Constellation Brands, le propriétaire de la Corona, mise à fond sur le cannabis en injectant des milliards de dollars dans une entreprise canadienne la mieux placée pour récolter les fruits de la légalisation de cette drogue douce à travers le monde.
Le groupe de vins et de spiritueux américain va investir 4 milliards de dollars supplémentaires dans Canopy Growth, une société créée en 2013 dans une ancienne usine de chocolaterie appartenant à Hershey au sud d'Ottawa.
Cet investissement va porter sa participation au capital à 38%, selon un communiqué publié mercredi.
Le producteur de la bière Modelo, du vin Robert Mondavi et de la vodka Svedka avait déjà acquis 9,9% du spécialiste de la marijuana en octobre 2017 et pourrait même devenir l'actionnaire majoritaire s'il exerce, dans les trois prochaines années, des droits attachés à des instruments financiers négociés avec Canopy.
'Depuis l'an dernier, nous comprenons un peu mieux le marché du cannabis, l'énorme opportunité de croissance qu'il présente', justifie Rob Sands, le PDG de Constellation.
A Wall Street, le titre de Canopy Growth flambait de plus de 33% dans les premiers échanges, les investisseurs semblant apprécier cette diversification qui intervient au moment où une étude américaine, publiée par l'université d'Etat de la Géorgie (sud), montre une chute de 20% de la consommation d'alcool dans les Etats américains ayant légalisé le cannabis.
Le gouvernement canadien estime, lui, par exemple que 4,6 millions de personnes au Canada consommeraient 655 tonnes de cannabis par an, soit des dépenses estimées entre 4,2 et 6,2 milliards de dollars canadiens (2,75 à 4 milliards d'euros). Les dépenses mondiales devraient, elles, tripler d'ici 2022 à 32 milliards de dollars en 2022, calculent les cabinets spécialisés Arcview Market Research et BDS.
Une Heineken au cannabis
Constellation, comme d'autres brasseurs américains, fait le pari que la marijuana sera légalisée dans l'ensemble des Etats américains et dans de nombreux pays à travers le monde dans les prochaines années.
'Cet investissement, le plus gros à ce jour dans le secteur du cannabis, va donner les fonds nécessaires à Canopy Growth pour créer et acquérir des actifs stratégiques nécessaires pour avoir une présence importante dans environ 30 pays autorisant le cannabis à usage thérapeutique, tout en posant rapidement les jalons dans les nouveaux marchés autorisant le cannabis pour un usage récréatif', développe le groupe américain.
Pour l'instant aux Etats-Unis, la loi fédérale interdit la culture, la vente et l'utilisation de la marijuana.
La consommation récréative a néanmoins été légalisée dans huit Etats et la capitale, Washington D.C. La Californie est ainsi devenue le 1er janvier 2018 le plus gros marché légal au monde.
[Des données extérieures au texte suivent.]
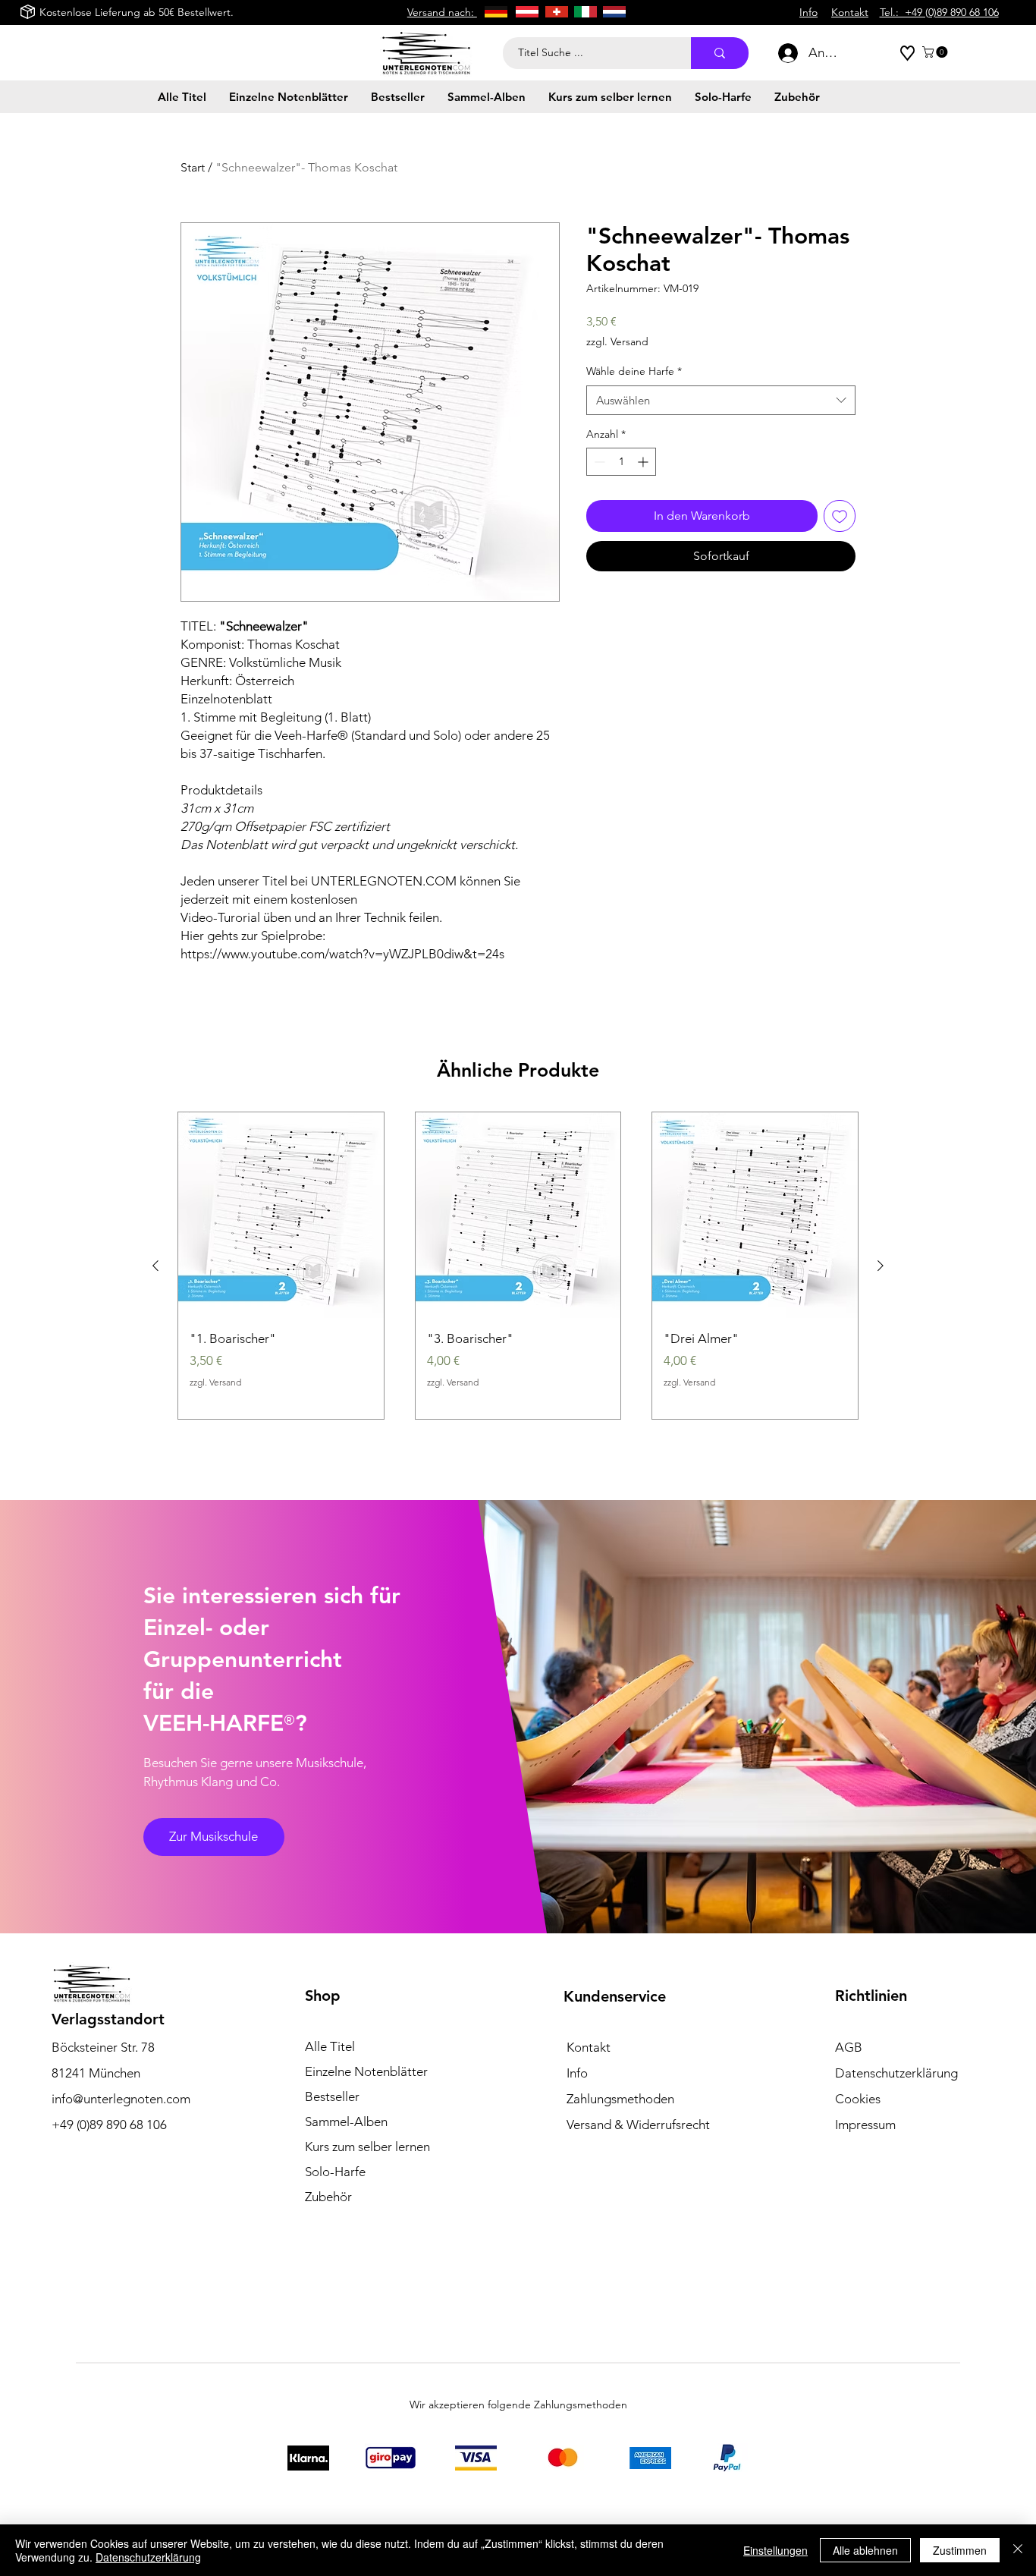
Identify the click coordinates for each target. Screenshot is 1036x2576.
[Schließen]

Par ailleurs, 29 Etats autorisent l'usage médical du cannabis.
Le Canada voisin deviendra le premier pays du G7 à légaliser le cannabis, dont l'usage récréatif sera légal à partir du 17 octobre, un peu plus de trois mois après le calendrier initial, un retard dû à des complications pour la mise en place de la distribution et l'organisation des contrôles. Le marché des produits consommables à base de cannabis doit, lui, y être autorisé à compter de 2019.
Les brasseurs veulent notamment produire des boissons non alcoolisées à base de cette drogue douce, ce qui explique la multiplication des partenariats avec des producteurs de cannabis thérapeutique.
Molson Coors (Blue Moon, Coors), concurrent de Constellation, a signé récemment un partenariat avec le groupe canadien The Hydropothecary Corporation (Hexo), qui veut tripler d'ici la fin de l'année ses installations de production.
Lagunitas, une filiale de Heineken, propose depuis fin juillet une bière sans alcool infusée au cannabis, la 'Hi-Fi Hops'.
Ce vif intérêt pour les producteurs agréés de cannabis nourrit leur ascension en Bourse, leur capitalisation ayant explosé en quelques mois.
Canopy Growth, dont le nom était Tweed Inc avant son entrée en Bourse, a vu sa capitalisation boursière quadrupler. Le groupe a noué un partenariat avec Danish Cannabis pour produire à Odense (centre du Danemark) et commercialiser en Europe du cannabis à des fins médicales.
La valorisation de son concurrent canadien Aurora, qui a des filiales et des intérêts en Europe (Allemagne, Pays-Bas) et en Australie, a, elle, été multipliée par six sur un an.